Igualmente tendencioso é um documentário chamado Manufacturing Dissent, o qual parece ter sido produzido para desacreditar, se não o Sicko, o próprio Moore. Feito pelos canadianos Debbie Melnyk e Rick Caine, ele diz mais acerca de liberais que gostam de ver os dois lados e os ciúmes invejosos dos presunçosos. Melnyk conta-nos ad nauseam o quanto ela admira os filmes e a política de Moore e é por eles inspirada, a segue procede a uma tentativa de assassínio do seu carácter com uma enxurrada de afirmações e boatos acerca dos seus "métodos", juntamente com abuso pessoa, tal como aquele do crítico que objectou quanto ao caminhar "balouçante" de Moore e mais alguém que disse considerar que Moore realmente odiava a América — era anti-americano, nada menos!

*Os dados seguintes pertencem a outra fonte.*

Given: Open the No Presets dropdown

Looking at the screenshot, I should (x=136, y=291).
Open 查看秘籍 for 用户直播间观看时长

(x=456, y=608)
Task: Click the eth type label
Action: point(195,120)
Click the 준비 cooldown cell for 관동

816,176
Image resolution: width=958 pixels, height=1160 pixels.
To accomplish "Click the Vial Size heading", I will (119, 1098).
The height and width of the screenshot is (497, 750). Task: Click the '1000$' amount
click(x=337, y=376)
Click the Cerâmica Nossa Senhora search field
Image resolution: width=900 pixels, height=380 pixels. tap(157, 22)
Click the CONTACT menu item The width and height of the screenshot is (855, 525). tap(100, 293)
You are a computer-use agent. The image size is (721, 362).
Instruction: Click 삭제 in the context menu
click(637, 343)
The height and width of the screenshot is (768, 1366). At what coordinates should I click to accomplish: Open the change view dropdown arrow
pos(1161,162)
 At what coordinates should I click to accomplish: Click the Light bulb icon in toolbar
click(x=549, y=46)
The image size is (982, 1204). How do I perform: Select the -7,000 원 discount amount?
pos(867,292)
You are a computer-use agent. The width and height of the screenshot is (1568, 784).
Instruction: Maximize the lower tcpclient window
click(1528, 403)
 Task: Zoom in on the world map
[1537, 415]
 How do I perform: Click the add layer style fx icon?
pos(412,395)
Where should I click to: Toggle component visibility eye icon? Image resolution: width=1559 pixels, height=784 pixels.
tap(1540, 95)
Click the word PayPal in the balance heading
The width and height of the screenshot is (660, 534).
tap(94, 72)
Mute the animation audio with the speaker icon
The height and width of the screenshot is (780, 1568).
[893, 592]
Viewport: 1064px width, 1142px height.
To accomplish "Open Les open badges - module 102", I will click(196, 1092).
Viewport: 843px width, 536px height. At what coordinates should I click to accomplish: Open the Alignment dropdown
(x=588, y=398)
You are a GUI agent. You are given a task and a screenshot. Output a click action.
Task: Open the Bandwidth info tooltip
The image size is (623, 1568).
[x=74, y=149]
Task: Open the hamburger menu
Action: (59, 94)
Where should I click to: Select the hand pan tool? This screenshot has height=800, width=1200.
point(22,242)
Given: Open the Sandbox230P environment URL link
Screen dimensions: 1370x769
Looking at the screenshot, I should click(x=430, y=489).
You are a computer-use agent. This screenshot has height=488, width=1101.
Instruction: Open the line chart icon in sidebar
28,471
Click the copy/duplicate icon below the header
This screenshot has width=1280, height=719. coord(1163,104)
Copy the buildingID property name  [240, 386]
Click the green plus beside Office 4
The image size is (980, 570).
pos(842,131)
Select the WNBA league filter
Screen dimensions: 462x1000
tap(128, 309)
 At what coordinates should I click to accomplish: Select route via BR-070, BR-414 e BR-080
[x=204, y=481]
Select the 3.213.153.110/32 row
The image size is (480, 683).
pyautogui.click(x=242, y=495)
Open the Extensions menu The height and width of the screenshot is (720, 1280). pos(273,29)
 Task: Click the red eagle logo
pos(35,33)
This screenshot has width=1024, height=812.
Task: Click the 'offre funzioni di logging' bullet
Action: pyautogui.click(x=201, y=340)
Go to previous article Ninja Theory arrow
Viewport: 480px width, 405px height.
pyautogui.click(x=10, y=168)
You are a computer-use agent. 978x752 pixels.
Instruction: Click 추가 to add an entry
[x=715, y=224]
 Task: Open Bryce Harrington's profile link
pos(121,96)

Melnyk critica Moore ao perguntar-lhe porque, na sua tentativa de obter uma entrevista de Roger Smith da General Motors, deixou de mencionar que já havia falado com ele. Moore disse que entrevistou Smith muito antes de começar a filmar. Quando ela por duas vezes intercepta o caminho de Moore, é certamente porque está envergonhada com a sua resposta afável. Se há um renascimento dos documentários, ele não é beneficiado por filmes como este.
Isto não significa sugerir que Moore não deveria ser criticado e desafiado sobre se ele, sim ou não, "excedeu-se" quanto às normas aceites, assim como o trabalho do reverenciado pai do documentário britânico, John Grierson, tem sido reexaminado e questionado. Mas a paródia irresponsável não é o caminho. Rodar a câmara em torno, como tem feito Moore, e revelar o "governo invisível" dos grandes poderes de manipulação e muitas vezes de propaganda subtil certamente é um caminho. Ao fazer assim, o autor de documentários rompe o silêncio e cumplicidade descritos por Günter Grass na sua confissão autobiográfica, Peeling the Onion, tal como a mantida por aqueles que "fingem a sua própria ignorância e atestam a de outro... distraindo a atenção de algo que se pretende esquecer, algo que no entanto recusa-se a ir embora".
Para mim, um Michel Moore anterior foi aquele outro grande denunciante "anti-americano", Tom Paine, que incorreu nas iras do poder corrupto quando advertiu que se à maioria do povo estava a ser recusada "as ideias da verdade", era tempo de derrubar o que chamou a "Bastilha das palavras" e que nós chamamos "os media". Esse tempo está mais que ultrapassado.